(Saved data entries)
···

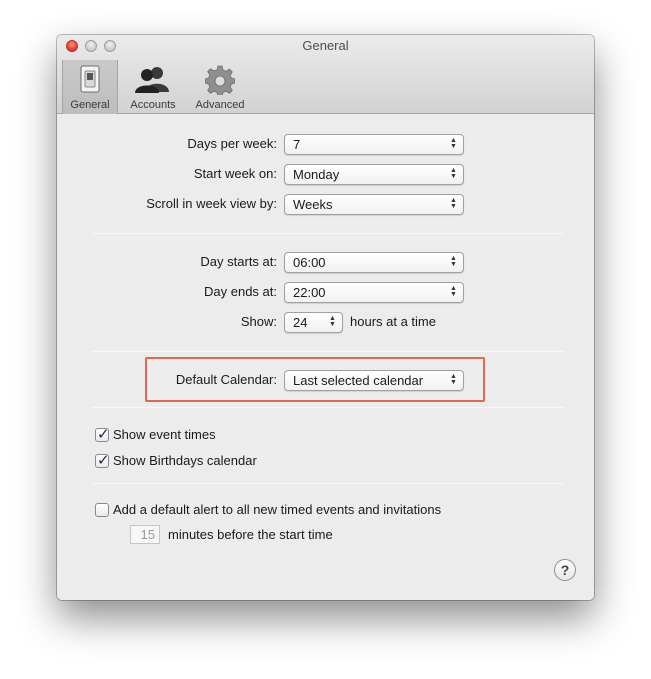  I want to click on window-title: General, so click(326, 46).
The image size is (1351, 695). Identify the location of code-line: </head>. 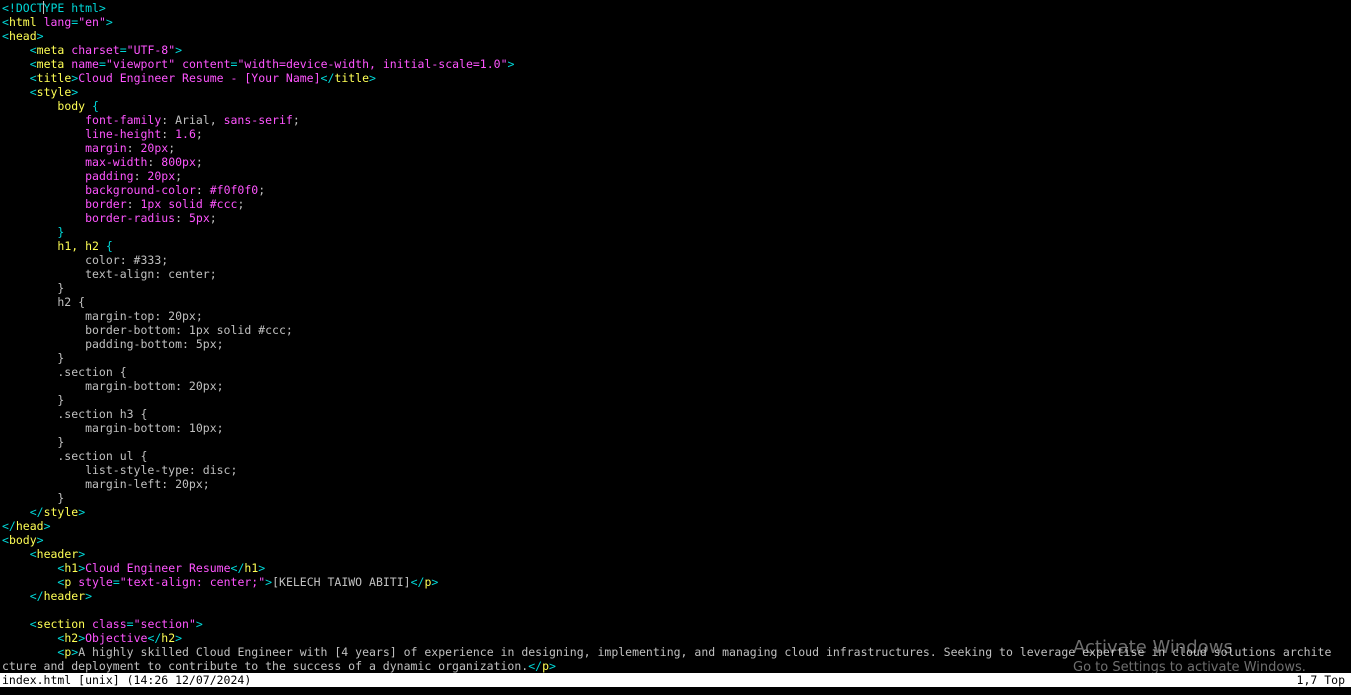
(676, 526).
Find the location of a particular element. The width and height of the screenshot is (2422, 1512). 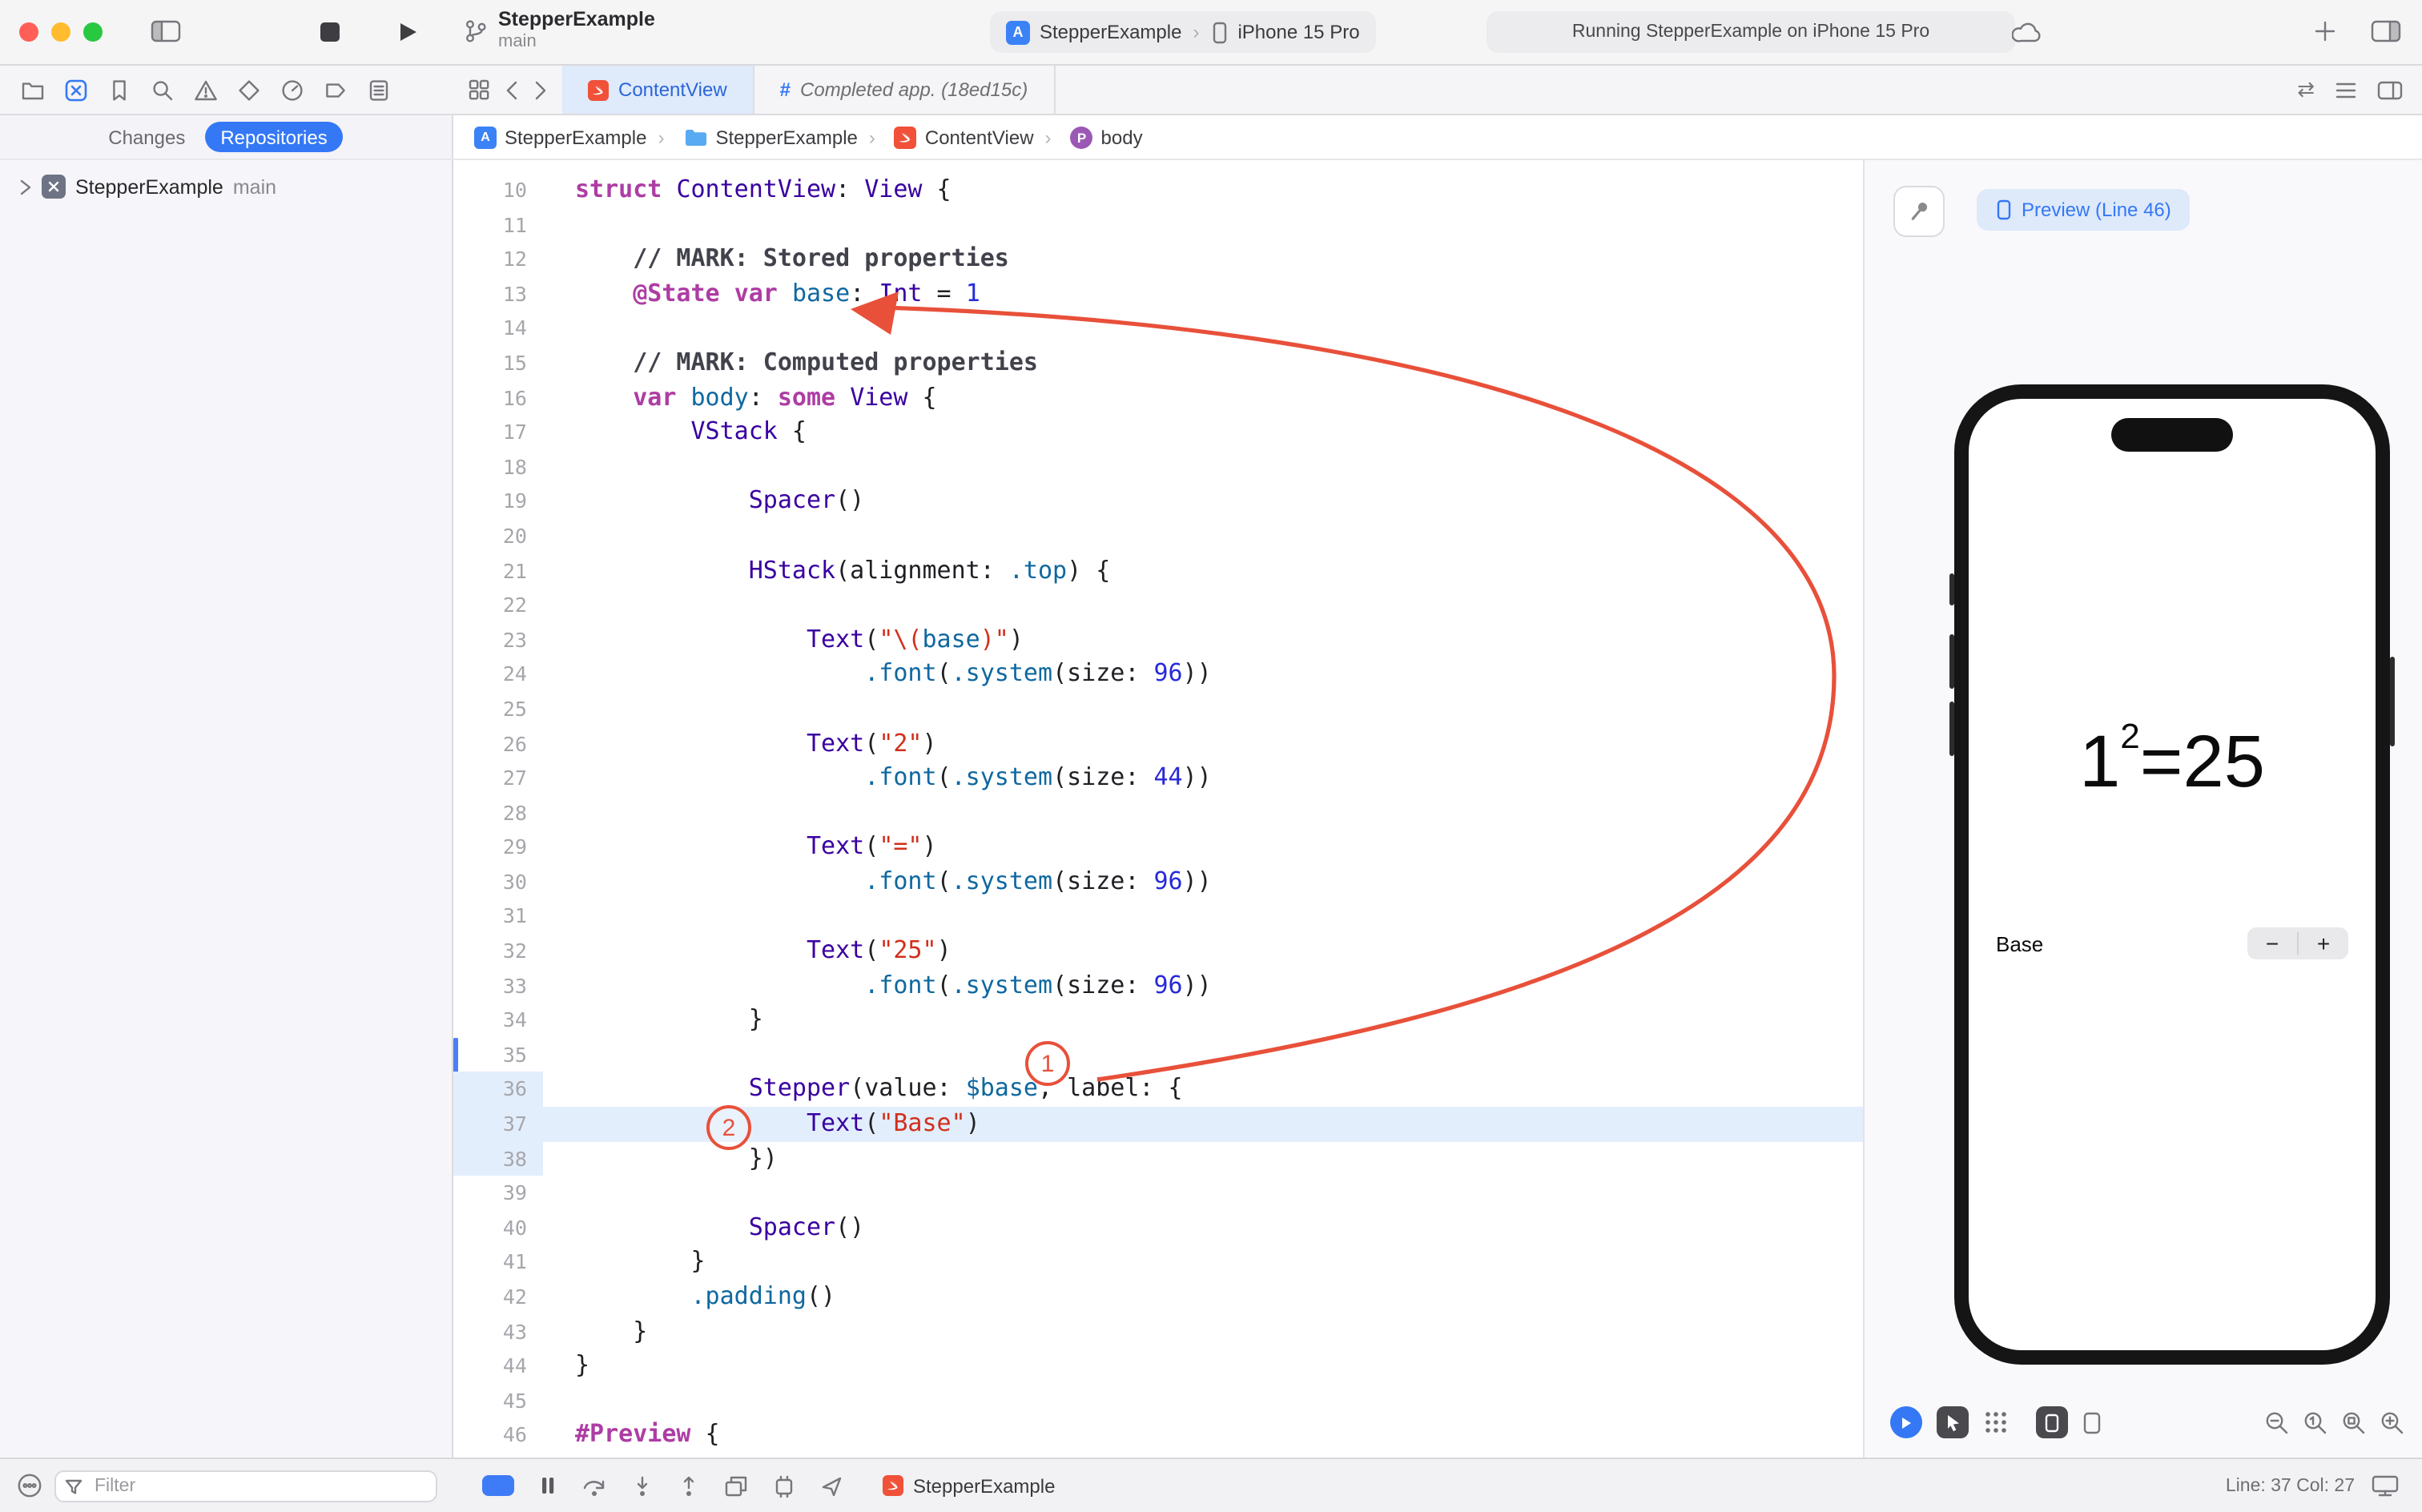

minimize-button is located at coordinates (60, 32).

···

Task directions
Copy every line of text from the items above word for word, leaving out the pictures.

Result for this task
  I want to click on window-title: General, so click(326, 46).
The image size is (1351, 695). Identify the location of code-line: </head>. 
(676, 526).
Find the location of a particular element. The width and height of the screenshot is (2422, 1512). 

minimize-button is located at coordinates (60, 32).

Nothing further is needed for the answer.